Pre-exercise screening
Both the American Heart Association and the European Society of Cardiology (ESC) advocate pre-participation screening (PPS) of young athletes as intense athletic activity can trigger SCD or disease progression in susceptible individuals. While both recommend a thorough medical and physical examination, only the ESC recommends a routine 12-lead electrocardiogram (ECG) to detect underlying electrical abnormalities or heart muscle disease. However, it is important to understand the limitations of the ECG. For example, the ECG is normal in most individuals with congenital coronary anomalies, in 5 to 10 per cent of those with hypertrophic cardiomyopathy, and in most individuals with catecholaminergic polymorphic ventricular tachycardia (life-threatening heart rhythm).

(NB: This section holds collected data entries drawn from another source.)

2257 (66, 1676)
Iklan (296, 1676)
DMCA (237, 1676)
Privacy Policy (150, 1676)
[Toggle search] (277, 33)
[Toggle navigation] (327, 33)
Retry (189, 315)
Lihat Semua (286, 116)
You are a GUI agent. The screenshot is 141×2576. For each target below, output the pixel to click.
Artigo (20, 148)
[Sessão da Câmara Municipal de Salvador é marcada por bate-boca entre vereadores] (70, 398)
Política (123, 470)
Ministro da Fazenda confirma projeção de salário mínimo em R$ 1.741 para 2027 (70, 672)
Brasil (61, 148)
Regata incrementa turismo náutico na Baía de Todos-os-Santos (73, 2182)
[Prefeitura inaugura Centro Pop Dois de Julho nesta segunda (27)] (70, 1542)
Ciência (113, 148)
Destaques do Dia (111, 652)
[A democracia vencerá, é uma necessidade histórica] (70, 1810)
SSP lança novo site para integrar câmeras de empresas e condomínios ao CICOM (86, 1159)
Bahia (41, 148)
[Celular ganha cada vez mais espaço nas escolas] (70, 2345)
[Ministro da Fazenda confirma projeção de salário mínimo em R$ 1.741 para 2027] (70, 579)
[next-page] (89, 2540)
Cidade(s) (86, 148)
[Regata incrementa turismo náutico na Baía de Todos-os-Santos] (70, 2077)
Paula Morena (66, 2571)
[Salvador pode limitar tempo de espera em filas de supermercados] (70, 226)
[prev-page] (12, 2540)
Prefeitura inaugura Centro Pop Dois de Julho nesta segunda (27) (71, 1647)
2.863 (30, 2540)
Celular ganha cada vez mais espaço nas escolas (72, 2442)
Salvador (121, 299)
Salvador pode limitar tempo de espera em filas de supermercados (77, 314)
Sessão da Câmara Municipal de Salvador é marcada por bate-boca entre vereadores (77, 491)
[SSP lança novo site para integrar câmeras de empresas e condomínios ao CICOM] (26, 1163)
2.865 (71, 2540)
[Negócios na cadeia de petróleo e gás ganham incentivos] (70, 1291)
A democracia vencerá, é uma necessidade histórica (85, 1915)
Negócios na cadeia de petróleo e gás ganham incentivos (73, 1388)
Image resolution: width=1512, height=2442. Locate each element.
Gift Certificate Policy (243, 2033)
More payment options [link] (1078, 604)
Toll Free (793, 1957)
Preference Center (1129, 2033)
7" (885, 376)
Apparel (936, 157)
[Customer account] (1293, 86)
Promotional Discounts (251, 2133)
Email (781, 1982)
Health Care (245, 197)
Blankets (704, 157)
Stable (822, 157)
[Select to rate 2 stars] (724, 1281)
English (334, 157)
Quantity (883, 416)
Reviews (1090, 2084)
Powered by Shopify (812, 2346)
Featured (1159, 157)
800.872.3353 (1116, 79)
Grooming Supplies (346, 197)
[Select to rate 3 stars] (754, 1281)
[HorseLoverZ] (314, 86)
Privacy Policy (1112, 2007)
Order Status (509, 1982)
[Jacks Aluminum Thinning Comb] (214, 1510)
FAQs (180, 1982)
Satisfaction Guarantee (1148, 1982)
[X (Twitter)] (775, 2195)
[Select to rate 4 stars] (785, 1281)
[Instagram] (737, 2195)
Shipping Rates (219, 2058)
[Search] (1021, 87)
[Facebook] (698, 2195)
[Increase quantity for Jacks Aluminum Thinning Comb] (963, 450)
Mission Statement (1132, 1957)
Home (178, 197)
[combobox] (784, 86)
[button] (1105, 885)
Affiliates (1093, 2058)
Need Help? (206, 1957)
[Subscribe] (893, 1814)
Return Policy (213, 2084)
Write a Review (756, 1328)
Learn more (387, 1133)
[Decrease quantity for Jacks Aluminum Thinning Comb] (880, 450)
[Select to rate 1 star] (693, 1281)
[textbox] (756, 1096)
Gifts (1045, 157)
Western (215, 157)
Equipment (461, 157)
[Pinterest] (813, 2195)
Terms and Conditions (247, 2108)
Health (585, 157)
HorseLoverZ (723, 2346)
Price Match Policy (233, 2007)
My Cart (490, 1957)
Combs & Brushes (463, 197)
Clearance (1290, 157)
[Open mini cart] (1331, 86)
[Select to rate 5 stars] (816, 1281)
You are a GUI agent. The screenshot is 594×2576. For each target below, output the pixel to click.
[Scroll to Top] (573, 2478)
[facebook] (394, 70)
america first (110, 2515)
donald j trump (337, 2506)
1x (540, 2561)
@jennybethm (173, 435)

Those athletes with abnormal findings during the PPS will require further assessment. In addition, the American Heart Association recommends that for men who are 40 years and older and women who are 50 years and older, an exercise stress test may also be required depending on the assessment by their doctor. If heart problems are identified or suspected during the screening, the individual should be referred to a heart specialist for further evaluation before embarking on an exercise programme. As CAD accounts for about 80 per cent of SCD, it means that ticking off the boxes before embarking on exercise and getting appropriate medical advice can prevent SCD in most high-risk individuals.